Location
- 3200 West Shiawassee Avenue Fenton, Michigan 48430 United States
- Coordinates: 42°47′02″N 83°44′03″W﻿ / ﻿42.7839°N 83.7343°W

Information
- Type: Public secondary
- Established: 1866, 1969 (current location)
- School district: Fenton Area Public Schools
- Principal: Michael Bakker
- Teaching staff: 58.51 (FTE)
- Grades: 9–12
- Enrollment: 1,048 (2023-2024)
- Student to teacher ratio: 17.91
- Colors: Orange and Black
- Athletics conference: Flint Metro League
- Nickname: Tigers
- Newspaper: Fenton InPrint
- Yearbook: Fentonian
- Website: www.fentonschools.org/o/fhs

= Fenton High School (Michigan) =

Fenton High School is a public high school located in Fenton, Michigan, United States. In 2008 the school received International Baccalaureate (IB) Authorization. The high school has over 1,200 students.

==Athletics==
Until 1968, Fenton High School competed in the County B League.

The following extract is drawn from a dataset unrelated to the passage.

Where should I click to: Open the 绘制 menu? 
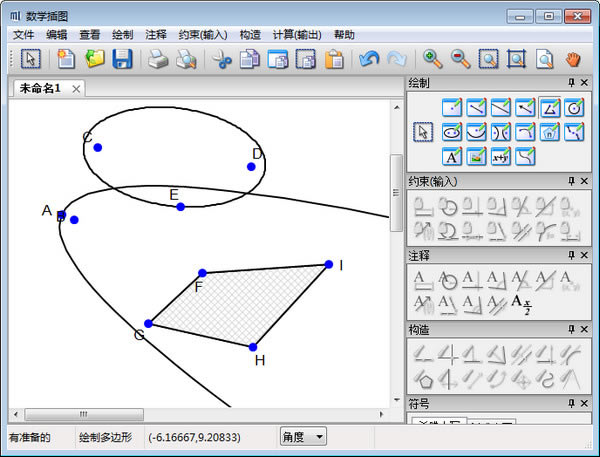(123, 34)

The school then joined the Metro League.

==Notable alumni==
- Kenny Allen (class of 2012), NCAA player for the University of Michigan, Baltimore Ravens, and CFL.
- William I. Cargo, diplomat who served as the United States Ambassador to Nepal and Director of Policy Planning
- Myles Jury, wrestler and professional mixed martial arts fighter
- Jill Ann Weatherwax (class of 1988), model and singer; murdered in 1998.